NFR Project: ‘Destry Rides Again’
Dir: George Marshall
Scr: Henry Myers, Gertrude Purcell
Pho: Hal Mohr
Ed: Miton Carruth
Premiere: Dec. 29, 1939
95 min.
Another curious selection by the National Film Registry. A pleasant film, but there is little that is remarkable about it.
The film is a Western, a comedy, and a musical all wrapped into one. It concerns the Old West town of Bottleneck, in which there is little enforcement of the laws, leading to chaos controlled only by the corrupt actions of saloon owner Kent (Brian Donlevy) and the tobacco-chewing mayor Slade (Samuel S. Hinds). When the town’s sheriff is murdered for trying to interfere with some criminal behavior, the town drunk Wash (Charles Winninger) is cynically chosen by the bad guys to serve as his replacement.
However, Wash takes his new job seriously, stops drinking, and hires the son of a famous lawman, Tom Destry Jr. (Jimmy Stewart) to serve as deputy. Destry shows up in town, wearing no guns and promoting the peaceful solution of the town’s problems. He is immediately mocked and despised by the citizenry. However, the bad guys underestimate him. First he proves to be a crack shot, then he uncovers the mystery of the previous sheriff’s murder.

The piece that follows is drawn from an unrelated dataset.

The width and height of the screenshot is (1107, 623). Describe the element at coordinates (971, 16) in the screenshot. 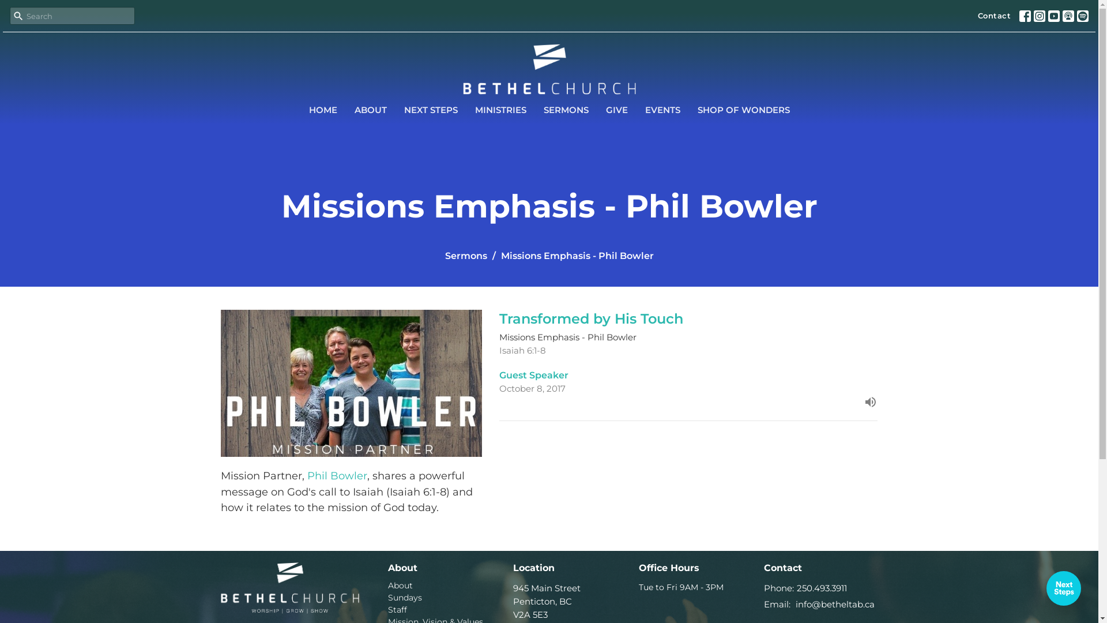

I see `'Contact'` at that location.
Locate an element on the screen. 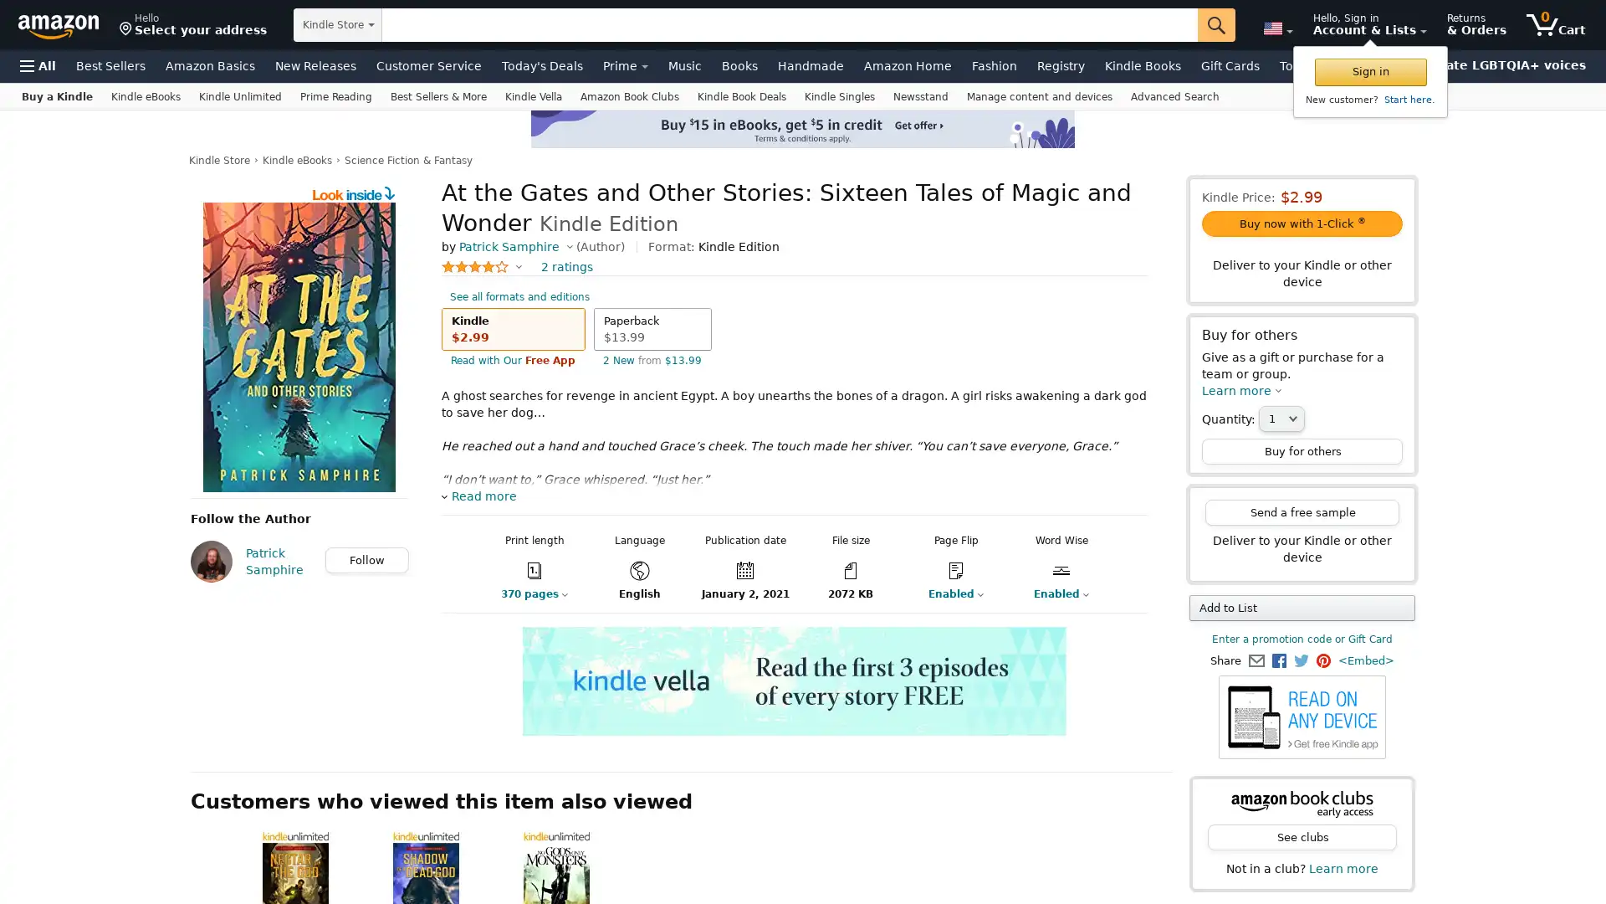  Enabled is located at coordinates (1051, 592).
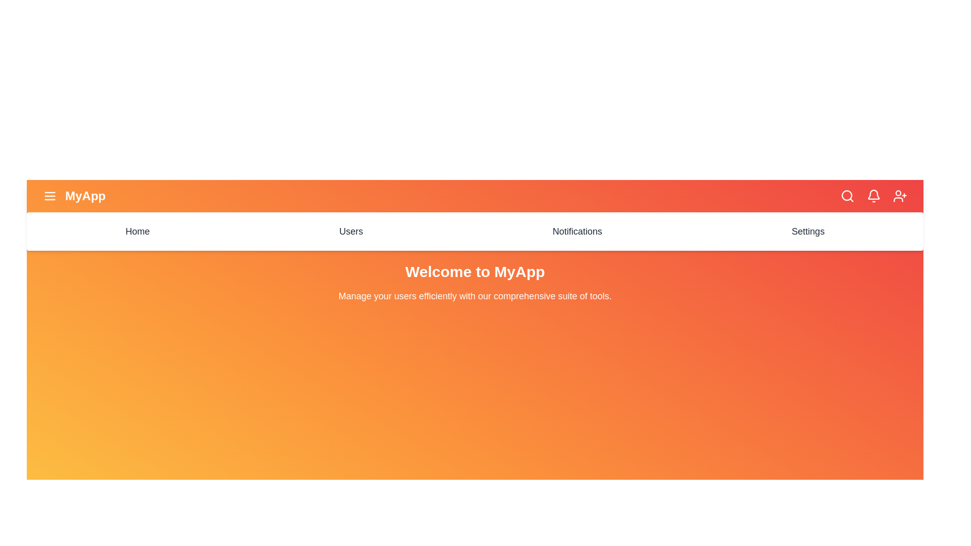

He also wins the affections of Frenchy, the dance-hall girl (Marlene Dietrich) who is Kent’s companion and fellow crook. Destry apprehends one of Kent’s gang, but a gang of badmen release the prisoner from the jail, shooting Wash fatally in the process. An incensed Destry straps on his guns and rallies the whole town to attack Kent’s saloon and overthrow his reign of terror.
The film was a departure for Dietrich, who had appeared in a lavish series of films, most directed by Josef von Sternberg, but was now not deemed to be star material. She took a pay cut to play Frenchy, which she pulls off with grace and panache, singing several musical numbers along the way (this character was parodied by Madeline Kahn in Blazing Saddles). She proves to be as adept doing comedy as she does the drama of the film.
This is Jimmy Stewart’s first Western, remarkably; the iconic, brooding Westerns he made with Anthony Mann were more than a decade away.